II – Les outils employés pour exprimer la supposition en marquisien
A) – La particule ME
Elle exprime une idée de concomitance, de jonction, de fusion de deux éléments, et s’emploie avec deux significations issues de ces notions :
1) – ME = AVEC (préposition)
*- U tihe mai Roti me ta īa moî. / Roti est venue avec sa fille.
2) – ME = ET (conjonction)
*- He haè hou me te kaùoo. / Une maison neuve et grande.
3) – ME = COMME (conjonction)
*- Ua kata te māhaì me he kōea. / Le garçon a ri comme un fou.
B) – La particule IA
Elle se place devant un mot-base en lui transmettant deux notions :
1) – Le vœu ou le souhait :
*- Ia meitaì òe i tēnei â !
*- (Formule) Que tu te portes bien aujourd’hui ! Porte-toi bien !
2) – Le repérage temporel d’un autre évènement :
*- Ia topa te pō, a pata i te àma !
*- Quand la nuit tombera, allume la lumière !
III – LES NIVEAUX DE CONDITION EN MARQUISIEN
Comme les mots-bases employés en qualité de verbes ne connaissent pas de conjugaison (ou flexion), il n’existe que deux niveaux de supposition/condition.
A) – LA SIMPLE ÉVENTUALITÉ qui s’exprime de trois façons :
1) – Avec IA :
*- Ia tihe mai òe oìoì, e hee tāua i te ika hī.
*- Si tu viens demain, nous irons à la pêche.
2) – Avec ME :
*- Me pakaihi te tau tama i te motuakui, e meitaì ai te pohuèìa.
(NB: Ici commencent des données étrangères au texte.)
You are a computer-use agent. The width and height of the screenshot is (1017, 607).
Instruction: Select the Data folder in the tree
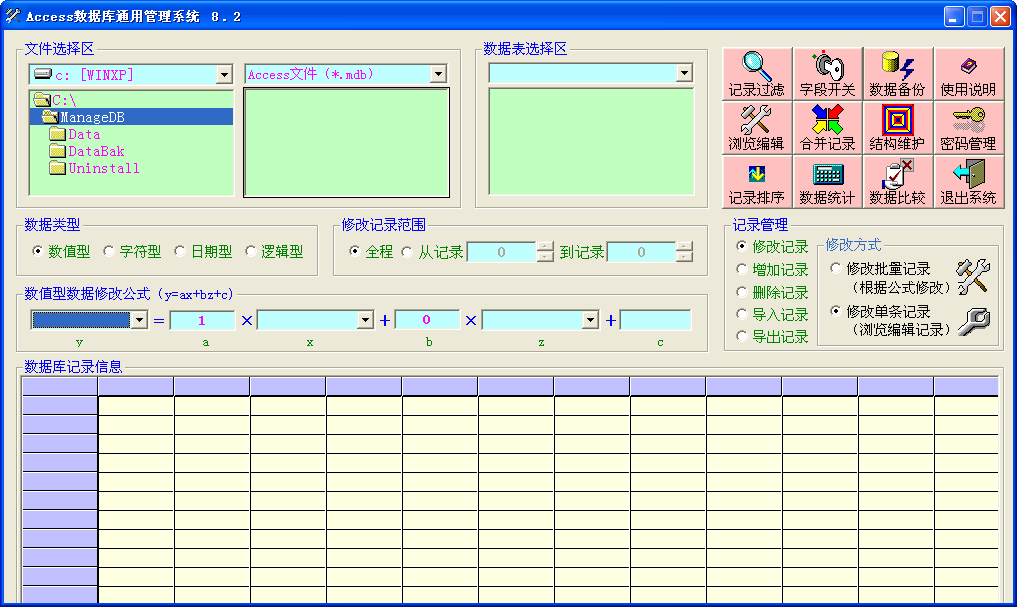coord(84,135)
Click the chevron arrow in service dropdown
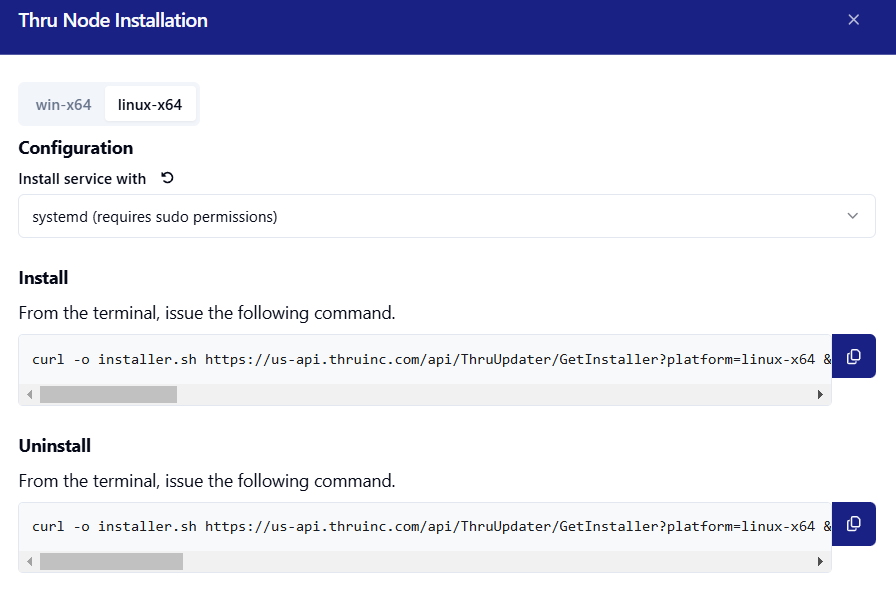Image resolution: width=896 pixels, height=589 pixels. tap(852, 216)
*- Si les enfants obéissent à leurs parents, la vie sera meilleure.
3) – Avec ME développé en ME HE MEA
*- Me he mea e tevee te àkiona, e hee au ma he poti.
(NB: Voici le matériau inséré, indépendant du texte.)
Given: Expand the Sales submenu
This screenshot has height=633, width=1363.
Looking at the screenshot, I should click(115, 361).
*- Si l’avion est en retard, j’irai en bateau.
B) – L’IRRÉEL s’exprime avec la conjonction ANOA ; le verbe qui suit est au passé mais la particule du révolu ua/u est remplacée par i :
1) – Conséquences passées
a) – Forme affirmative (FA) + FA :
* – Anoa òe i tihe mai i te koìka, ua hee au.
*- Si tu étais venu à la fête, je serais parti.
b) – FA + forme négative (FN) :
*- Anoa òe i tihe mai i te koìka, aòè/aê au i noho i èià.
*- Si tu étais venu à la fête, je n’y serais pas resté.
c) – FN + FA :
*- Anoa aòè/aê òe i tihe mai i te koìka, ua hano atu au ia òe.
*- Si tu n’étais pas venu à la fête, je serais allé te chercher.
d) – FN + FN
* - Anoa aòè/aê òe i tihe mai i te koìka, aòè/aè au i noho i èià.
*- Si tu n’étais pas venu à la fête, je n’y serais pas resté.
2) – Conséquences présentes
a) – FA + FA :
*- Anoa òe i hakaòko mai, e meitaì aè to òe pohuèìa.
*- Si tu m’avais écouté, tu vivrais mieux.
b) – FA + FN :
*- Anoa òe i hakaòko mai, aòè/aê òe inei.
*- Si tu m’avais écouté, tu ne serais pas ici.
c) – FN + FA :
*- Anoa aòè/aê òe i hakaòko mai, e meitaì aè to òe pohuèìa.
*- Si tu ne m’avais pas écouté, tu vivrais mieux.
d) – FN + FN :
*- Anoa aòè/aê òe i hakaòko mai, aòè/aê e toe ta òe moni.
*- Si tu ne m’avais pas écouté, tu n’aurais plus d’argent.
Remarques
1) – De nos jours, principalement dans les textes de l’Église catholique, anoa remplace fréquemment et improprement me he mea ; son usage s’est élargi de l’irréel à la simple éventualité :
*- « Anoa e hukaka te ènana toitoi, e hua i te hana pē, e mate nui hoì mēìa i to īa ìno nui. Anoa e hāìu te ènana mikeo i to īa koekoe no te hua i te meitaì, e pohuè īa. »
*- « Si le juste s’égare sur le chemin du mal, il mourra à cause de ses abominations. Si le pécheur se détourne de ses fautes et revient sur le droit chemin, il vivra. » (Ézéchiel, 18. 27)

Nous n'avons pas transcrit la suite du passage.